La historia es conocida, desde la arbitraria (y muy costosa) cancelación del aeropuerto en Texcoco, pasando por la también arbitraria cancelación de la cervecería en Mexicali, la muy costosa e inepta renegociación de los gasoductos, la captura de algunos órganos autónomos, hasta los cambios también arbitrarios e ilegales en la regulación del sector energético han introducido un alto grado de incertidumbre jurídica en el país. Simplemente no hay certeza de que el gobierno esté dispuesto a jugar con las reglas establecidas y que, caprichosamente, no las vaya a cambiar sin atender los efectos perniciosos que ello puede tener sobre la eficiencia en la asignación de recursos y la certeza necesaria (y exigida) por los inversionistas privados, tanto nacionales como extranjeros.

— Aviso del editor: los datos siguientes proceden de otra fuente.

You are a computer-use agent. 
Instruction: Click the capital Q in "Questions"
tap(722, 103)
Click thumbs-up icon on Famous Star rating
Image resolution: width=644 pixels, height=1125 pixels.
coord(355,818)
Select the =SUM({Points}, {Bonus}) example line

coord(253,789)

La búsqueda de la concentración del poder, el objetivo de volver a una “presidencia imperial” sin contrapesos efectivos es lo que enmarca gran parte de las decisiones tomadas y es contraria a un objetivo de lograr un proceso de desarrollo económico alto y sostenido. Cuando desde la cúpula del poder político se decide quién gana y quién pierde, se rompe el piso parejo de igualdad ante la ley y las reglas; se violenta el estado de derecho y se introduce un elemento que atenta en contra de la libertad para elegir.
Cuando el que tiene el poder político decide quiénes son los ganadores y los perdedores el mérito ya no importa y lo que adquiere relevancia es la cercanía con el poder. Esto destruye la competencia en los mercados y se fomenta, por el contrario, un sistema de capitalismo de compadrazgo caracterizado por ser un sistema oligopólico, uno en donde los favorecidos se apropian de rentas a costa del bienestar de la población, un sistema corrupto de intercambio de favores: apoyo político a cambio de prebendas y rentas. Cuando el mérito pierde relevancia, sea que estemos hablando de empresas, de trabajadores, de investigadores, estudiantes, cineastas, etcétera, se destruye el incentivo para la mejora individual y se destruye, por lo mismo, la condición mínima necesaria para el progreso individual y de la sociedad en su conjunto, se destruyen las bases para el desarrollo económico sostenido.
Los resultados en el crecimiento económico hasta ahora experimentados, por lo mismo, no sorprenden. El “dictador benevolente” que induce una asignación socialmente eficiente de recursos no existe.